Select, from the data, each line where "This" occurs.

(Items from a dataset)

+++

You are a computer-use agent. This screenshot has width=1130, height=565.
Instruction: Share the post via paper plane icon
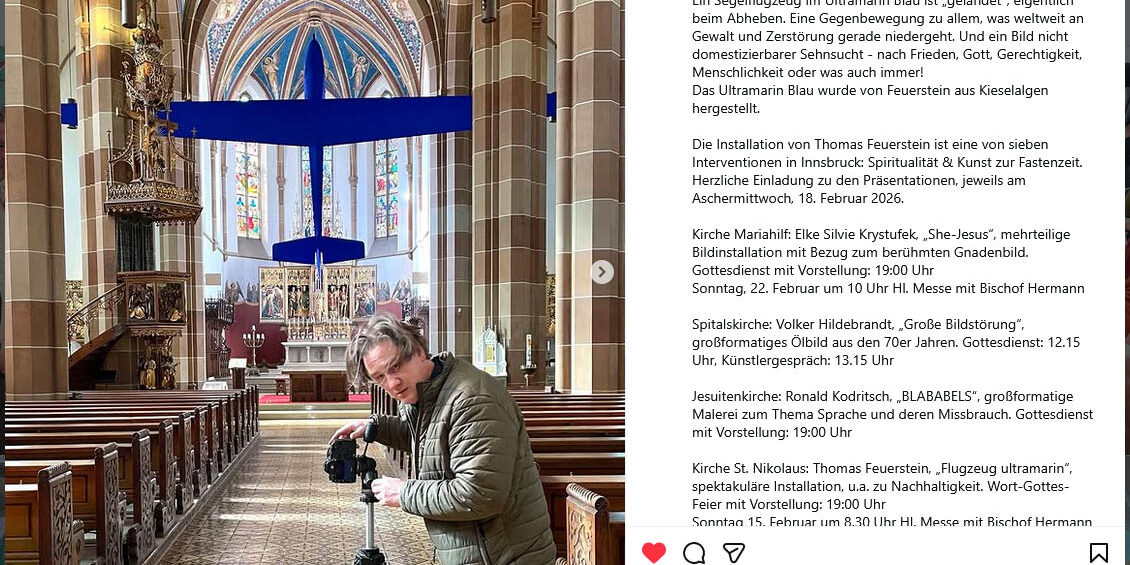point(734,553)
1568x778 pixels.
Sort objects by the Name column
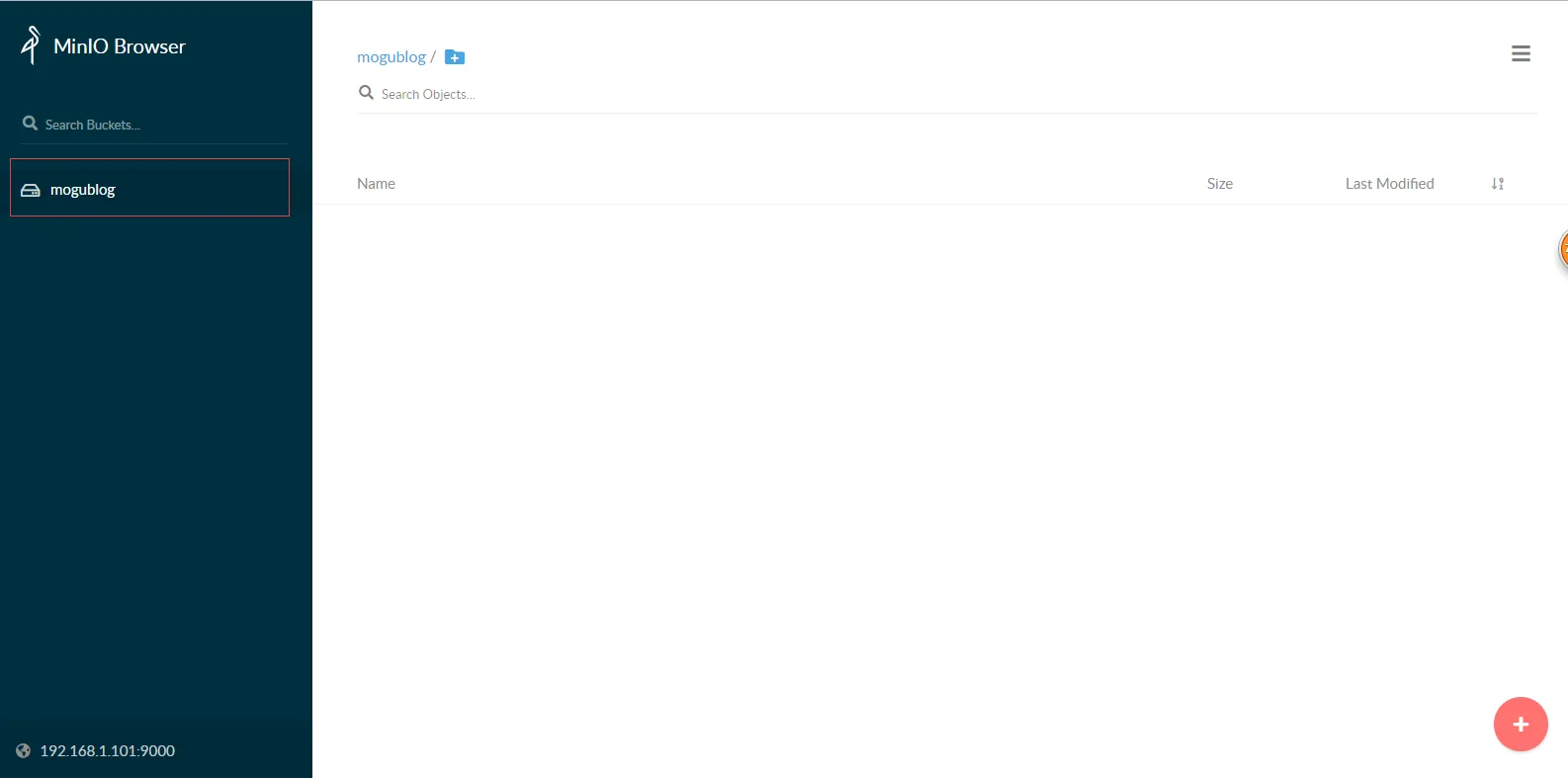[x=376, y=184]
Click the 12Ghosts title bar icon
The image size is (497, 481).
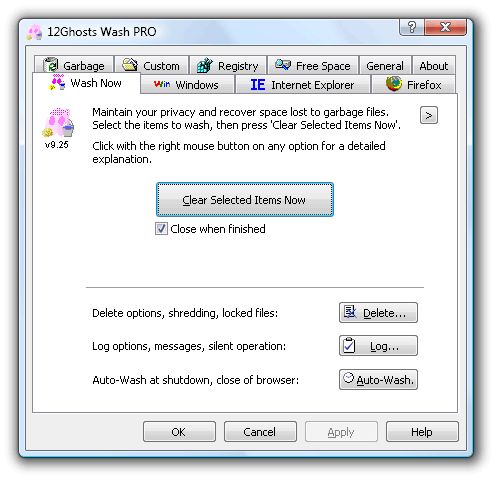pos(35,32)
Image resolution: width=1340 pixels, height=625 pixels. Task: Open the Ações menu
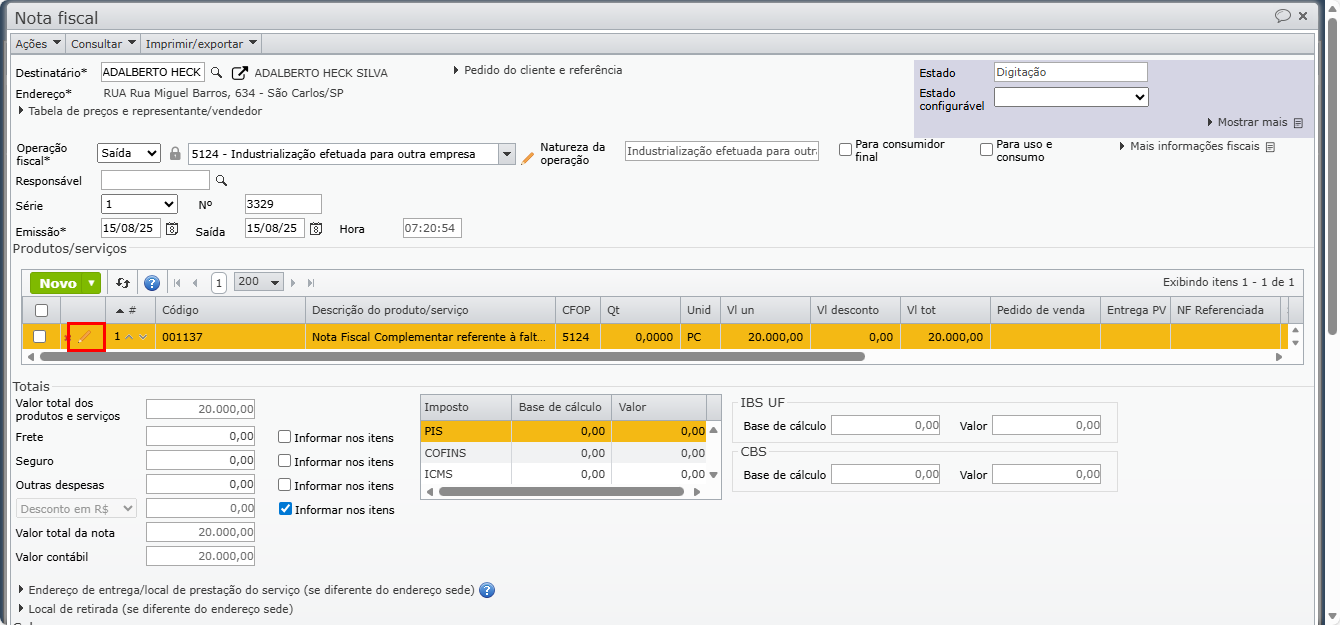38,44
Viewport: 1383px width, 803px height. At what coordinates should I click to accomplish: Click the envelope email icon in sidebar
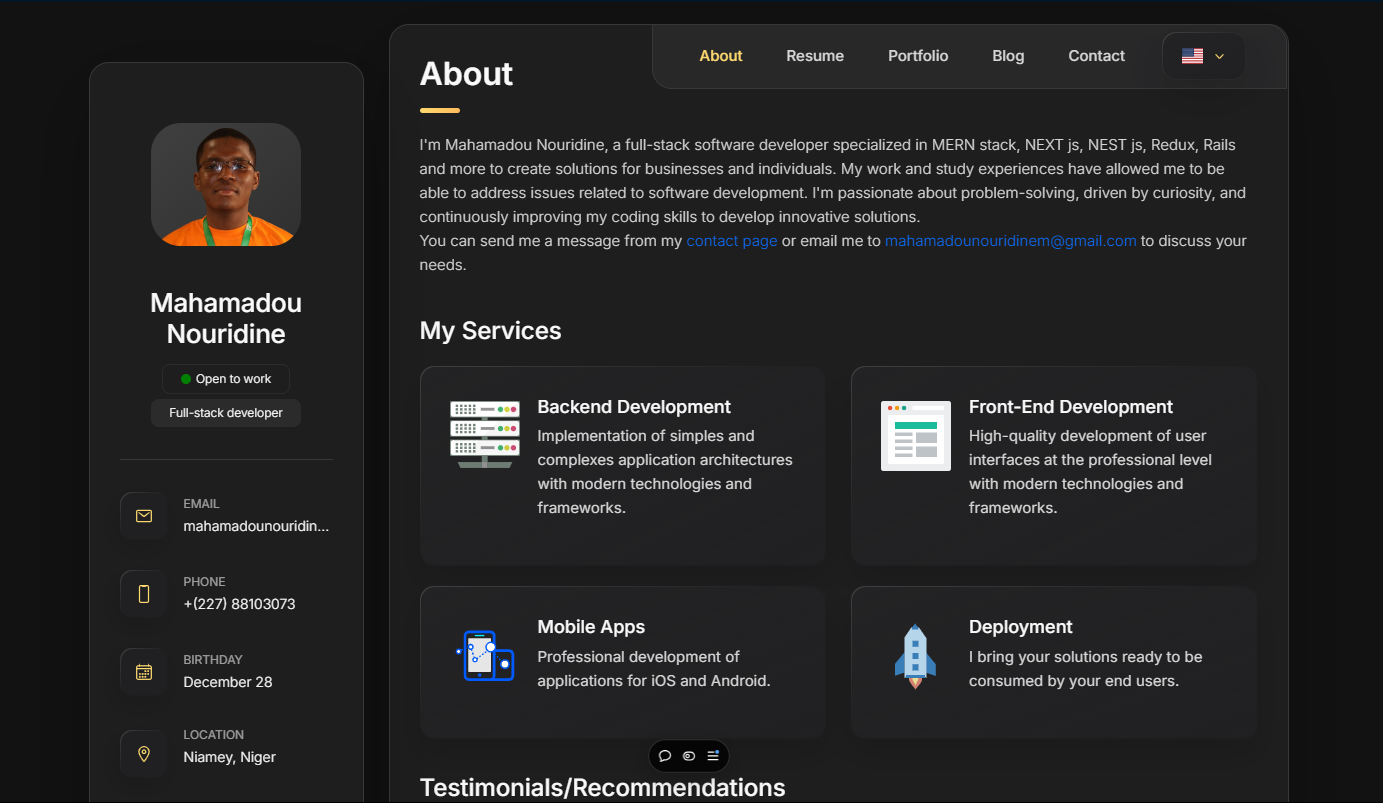144,516
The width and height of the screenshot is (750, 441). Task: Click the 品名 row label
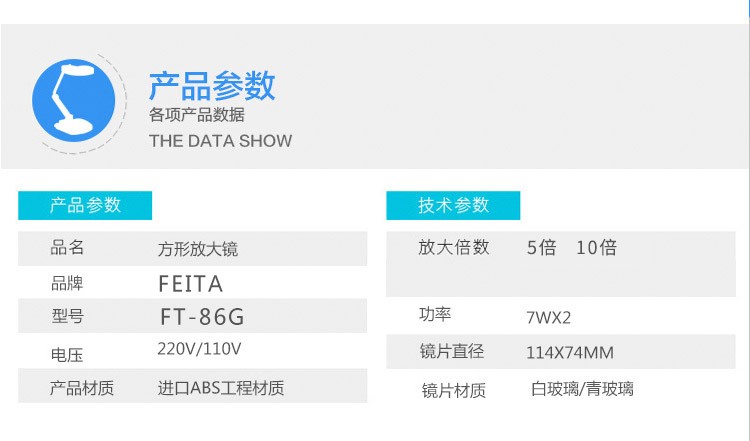point(67,248)
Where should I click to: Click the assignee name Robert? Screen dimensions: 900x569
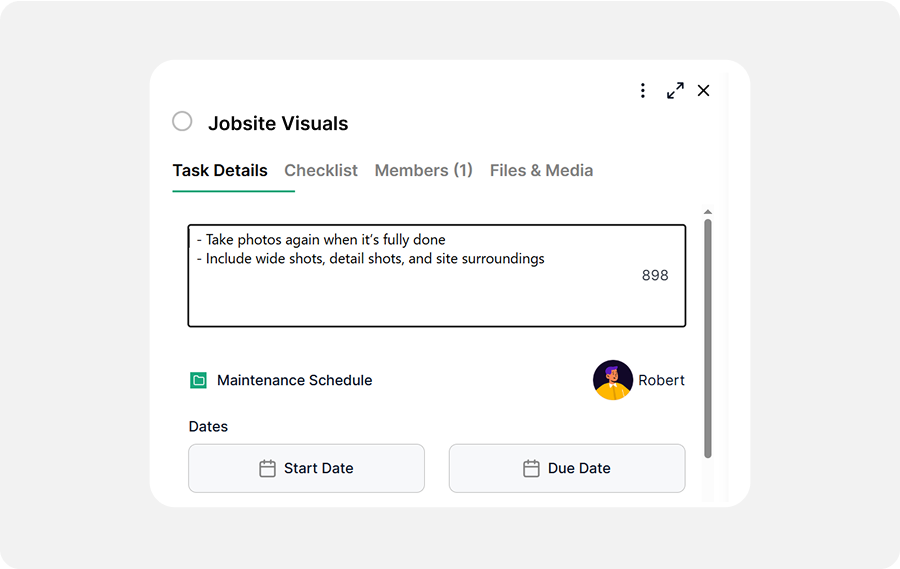pos(662,380)
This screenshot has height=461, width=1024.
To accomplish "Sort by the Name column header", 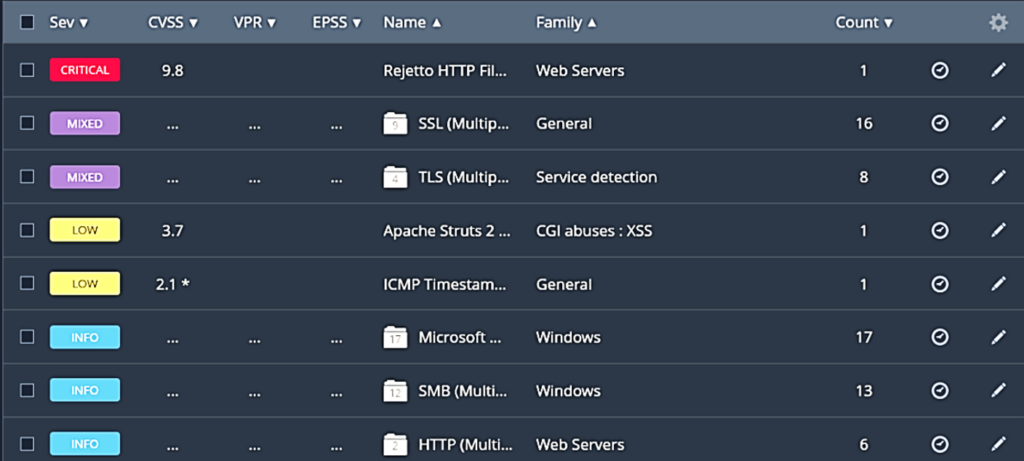I will coord(411,22).
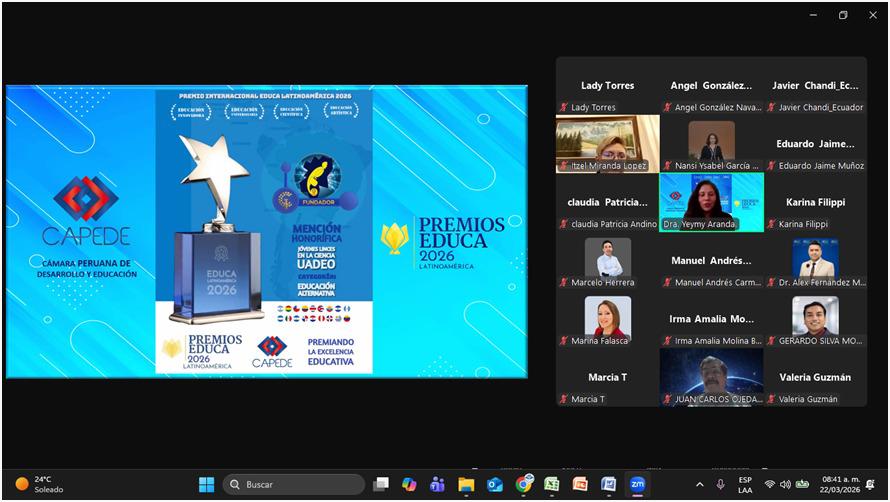Image resolution: width=890 pixels, height=502 pixels.
Task: Open Outlook from the taskbar
Action: pos(494,484)
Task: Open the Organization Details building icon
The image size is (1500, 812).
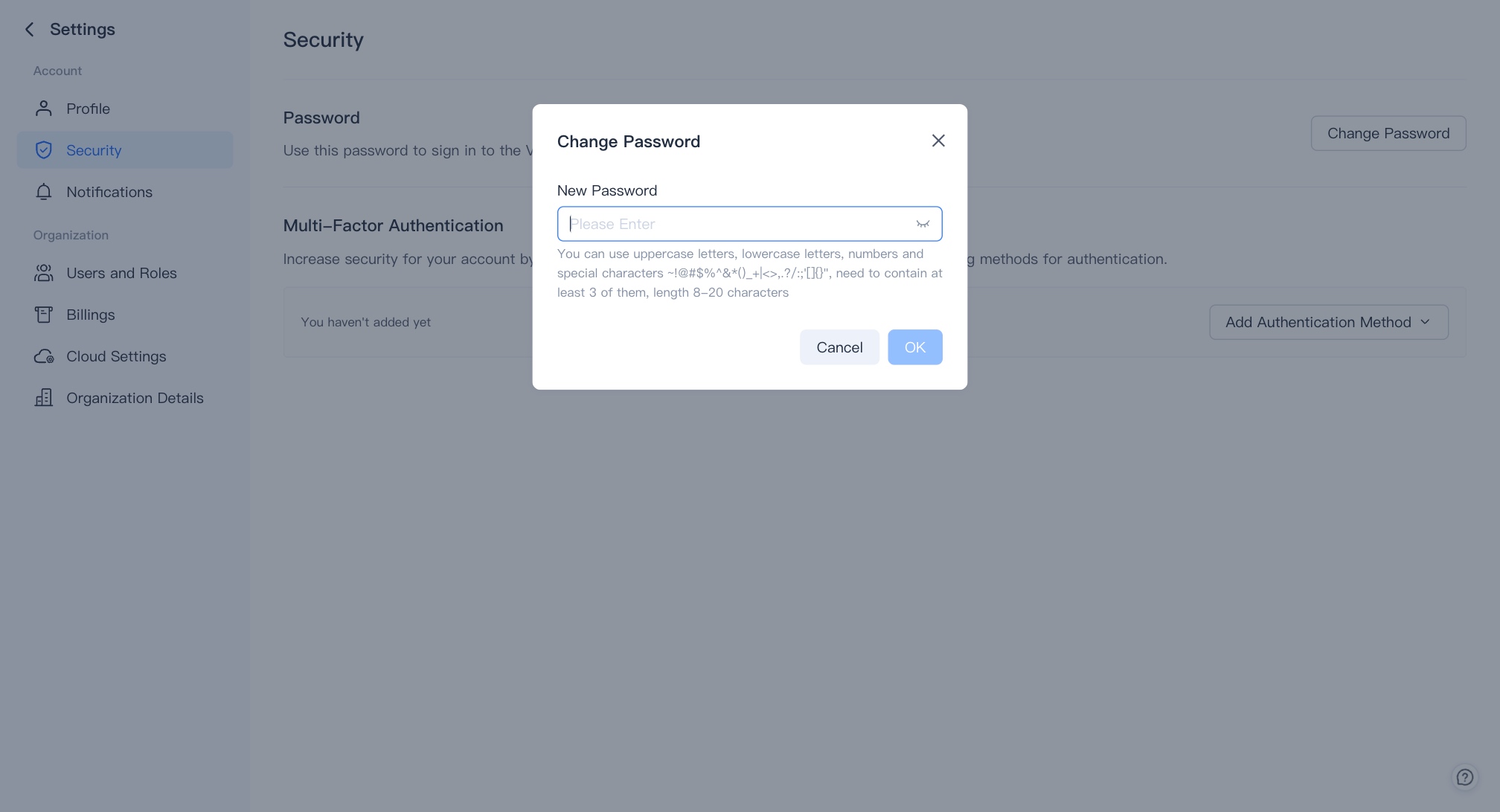Action: tap(43, 397)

+++

» EXERCISE RESULT
You are a computer-use agent. This screenshot has width=1130, height=565.
This screenshot has height=461, width=1024.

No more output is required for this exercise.